Indianz.Com Video by Kevin Abourezk: Lakota Man Distributes Free Hand Sanitizer Amid #Coronavirus Crisis

Kevin Abourezk: Indian Country can't be left behind in coronavirus crisis

• PHOTOS: Lakota man helps fight the coronavirus in Nebraska

The following opinion was written for Nebraska Report, a publication of Nebraskans for Peace.

The past few weeks have engendered the kind of fear that typically only a war can cause.

We only have to take a drive around our towns to see our streets and parking lots bereft of the number of cars we’re used to seeing. The shelves in our local retail and grocery stores are nearly devoid of items like toilet paper and hand sanitizer.

And our social media feeds have been hijacked by constant alerts and pronouncements about the latest news related to COVID-19.

All around us, life has changed.

Perhaps at no other point in our history have people in distant places like Wuhan Province in China and Bergamo, Italy, seemed so close and yet our friends and neighbors seemed so distant.

But for as much as we’re learning about the deficiencies within the American health system as it prepares to confront this pandemic, few of us understand how vulnerable the indigenous people of this land are to this threat.
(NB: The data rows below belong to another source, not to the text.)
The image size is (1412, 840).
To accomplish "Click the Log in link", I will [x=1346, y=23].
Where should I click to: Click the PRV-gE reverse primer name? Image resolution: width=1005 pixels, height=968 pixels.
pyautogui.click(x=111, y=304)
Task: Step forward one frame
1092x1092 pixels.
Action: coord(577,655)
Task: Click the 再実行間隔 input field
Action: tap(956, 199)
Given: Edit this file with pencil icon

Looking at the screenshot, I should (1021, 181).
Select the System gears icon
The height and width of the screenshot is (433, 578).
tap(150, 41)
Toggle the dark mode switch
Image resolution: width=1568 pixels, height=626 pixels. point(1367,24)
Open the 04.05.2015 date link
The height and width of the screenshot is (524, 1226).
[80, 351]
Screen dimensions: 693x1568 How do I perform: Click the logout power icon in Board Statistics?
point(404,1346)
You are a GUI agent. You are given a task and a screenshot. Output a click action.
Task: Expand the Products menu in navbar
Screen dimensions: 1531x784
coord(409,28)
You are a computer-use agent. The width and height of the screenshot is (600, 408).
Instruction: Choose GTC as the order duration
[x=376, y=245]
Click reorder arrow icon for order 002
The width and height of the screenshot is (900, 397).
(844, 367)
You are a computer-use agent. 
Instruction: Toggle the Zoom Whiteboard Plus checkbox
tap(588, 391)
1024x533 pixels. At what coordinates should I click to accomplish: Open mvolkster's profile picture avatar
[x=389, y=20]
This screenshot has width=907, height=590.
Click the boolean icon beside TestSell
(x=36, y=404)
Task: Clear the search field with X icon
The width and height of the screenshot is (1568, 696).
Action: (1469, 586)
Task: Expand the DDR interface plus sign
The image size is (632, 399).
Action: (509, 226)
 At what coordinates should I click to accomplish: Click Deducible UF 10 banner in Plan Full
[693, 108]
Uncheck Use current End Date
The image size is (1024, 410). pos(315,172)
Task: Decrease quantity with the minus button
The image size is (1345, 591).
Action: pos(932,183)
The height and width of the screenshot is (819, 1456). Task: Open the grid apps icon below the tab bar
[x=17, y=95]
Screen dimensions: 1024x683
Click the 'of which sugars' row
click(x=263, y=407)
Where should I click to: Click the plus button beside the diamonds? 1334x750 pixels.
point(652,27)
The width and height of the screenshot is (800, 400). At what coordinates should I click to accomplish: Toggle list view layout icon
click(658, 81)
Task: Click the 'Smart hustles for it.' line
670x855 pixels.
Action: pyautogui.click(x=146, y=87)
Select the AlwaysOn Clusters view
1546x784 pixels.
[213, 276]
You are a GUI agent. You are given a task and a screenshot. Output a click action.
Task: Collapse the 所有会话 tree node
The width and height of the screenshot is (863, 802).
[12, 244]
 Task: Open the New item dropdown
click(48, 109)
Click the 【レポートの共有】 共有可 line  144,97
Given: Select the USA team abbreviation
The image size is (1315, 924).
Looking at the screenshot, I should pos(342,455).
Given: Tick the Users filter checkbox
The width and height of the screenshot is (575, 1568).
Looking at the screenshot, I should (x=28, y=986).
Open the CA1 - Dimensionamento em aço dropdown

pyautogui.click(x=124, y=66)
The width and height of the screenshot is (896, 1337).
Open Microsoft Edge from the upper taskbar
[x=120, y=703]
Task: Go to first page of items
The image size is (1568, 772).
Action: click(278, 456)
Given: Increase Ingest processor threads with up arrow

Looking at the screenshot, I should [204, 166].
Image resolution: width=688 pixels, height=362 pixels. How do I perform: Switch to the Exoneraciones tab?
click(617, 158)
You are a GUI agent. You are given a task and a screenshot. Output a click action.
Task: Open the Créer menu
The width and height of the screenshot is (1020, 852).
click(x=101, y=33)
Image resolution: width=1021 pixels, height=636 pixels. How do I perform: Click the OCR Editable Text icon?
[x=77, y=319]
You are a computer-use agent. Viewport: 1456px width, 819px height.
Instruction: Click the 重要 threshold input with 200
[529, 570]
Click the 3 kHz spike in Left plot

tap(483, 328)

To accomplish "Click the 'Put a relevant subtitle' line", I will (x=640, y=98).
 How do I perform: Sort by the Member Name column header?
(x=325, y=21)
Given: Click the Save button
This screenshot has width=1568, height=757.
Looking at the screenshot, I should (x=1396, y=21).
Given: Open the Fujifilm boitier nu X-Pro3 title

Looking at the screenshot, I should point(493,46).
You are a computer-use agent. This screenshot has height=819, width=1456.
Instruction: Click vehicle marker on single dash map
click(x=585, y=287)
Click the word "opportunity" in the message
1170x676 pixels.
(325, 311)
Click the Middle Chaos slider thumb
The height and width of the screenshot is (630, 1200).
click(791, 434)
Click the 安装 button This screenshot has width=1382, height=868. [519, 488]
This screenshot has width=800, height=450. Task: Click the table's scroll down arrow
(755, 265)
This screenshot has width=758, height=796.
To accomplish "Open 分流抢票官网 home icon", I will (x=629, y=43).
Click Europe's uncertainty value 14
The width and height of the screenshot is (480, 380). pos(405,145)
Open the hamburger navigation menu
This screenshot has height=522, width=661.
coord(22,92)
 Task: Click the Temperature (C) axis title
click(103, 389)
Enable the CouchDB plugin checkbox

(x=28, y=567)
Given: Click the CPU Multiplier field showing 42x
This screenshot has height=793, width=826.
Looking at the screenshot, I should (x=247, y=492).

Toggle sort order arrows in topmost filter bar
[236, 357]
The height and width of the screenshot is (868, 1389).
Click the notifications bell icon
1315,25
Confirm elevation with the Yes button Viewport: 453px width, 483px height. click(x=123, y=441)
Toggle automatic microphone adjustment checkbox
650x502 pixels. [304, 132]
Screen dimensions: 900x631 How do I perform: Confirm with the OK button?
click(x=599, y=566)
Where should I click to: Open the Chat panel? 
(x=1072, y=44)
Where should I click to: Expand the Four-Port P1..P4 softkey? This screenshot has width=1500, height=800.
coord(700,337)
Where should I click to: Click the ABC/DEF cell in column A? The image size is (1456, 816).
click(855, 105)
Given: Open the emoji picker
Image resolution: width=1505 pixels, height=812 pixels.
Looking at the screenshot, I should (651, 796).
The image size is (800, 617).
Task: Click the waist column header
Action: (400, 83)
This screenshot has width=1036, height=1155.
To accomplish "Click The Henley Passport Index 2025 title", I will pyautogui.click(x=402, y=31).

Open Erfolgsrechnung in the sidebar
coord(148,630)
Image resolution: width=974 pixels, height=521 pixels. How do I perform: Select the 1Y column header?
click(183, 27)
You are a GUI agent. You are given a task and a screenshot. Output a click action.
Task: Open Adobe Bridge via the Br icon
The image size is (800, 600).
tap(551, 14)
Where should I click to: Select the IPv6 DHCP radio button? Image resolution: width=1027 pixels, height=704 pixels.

I’ve spent the past couple weeks interviewing tribal leaders from California, Oklahoma, Michigan, South Dakota and Nebraska, as well as numerous advocates for tribes, such as the National Congress of American Indians and the National Indian Health Board. I’ve been feverishly trying to educate myself about the intricacies of the massive federal bureaucracy that serves the Native people of this land and about the Indian Health Service, the federal agency that delivers health care to most tribal communities.

In nearly all of my interviews, the message is the same: Indian Country is not ready for the tsunami that appears poised to wash over America. Like other hospitals in hard-hit areas like California and New York, Indian hospitals and clinics don’t have the necessary personal protective equipment – masks, gloves and scrubs – or the COVID-19 test kits necessary to monitor and treat any potential disease outbreaks.

Sara Anderson, a citizen of the Omaha Tribe, gives a bottle of hand sanitizer to Betty Vance, an Omaha elder, in Lincoln, Nebraska, on March 22, 2020. Photo by Kevin Abourezk

And while this all may sound all too eerily familiar, a major difference exists between Native health care and other hospitals that serve primarily non-Native communities. Native hospitals nearly always serve communities that suffer from disproportionate rates of diabetes, obesity, cardiovascular disease, lung disease and immunosuppressive disorders – all conditions that health officials have said create greater vulnerability to COVID-19.

In addition, while the average amount of money spent each year on non-Native patients is about $10,000 per person, the amount spent to treat Native patients is about one-third of that.

“There’s no mystery as to why Indian Country suffers from healthcare disparities that are alarming and shocking when there isn’t a pandemic running across the globe,” Kevin Allis, CEO of the National Congress of American Indians, told me this week.

And other socioeconomic disparities may further endanger the health and lives of indigenous people in America should this pandemic crash onto their shores.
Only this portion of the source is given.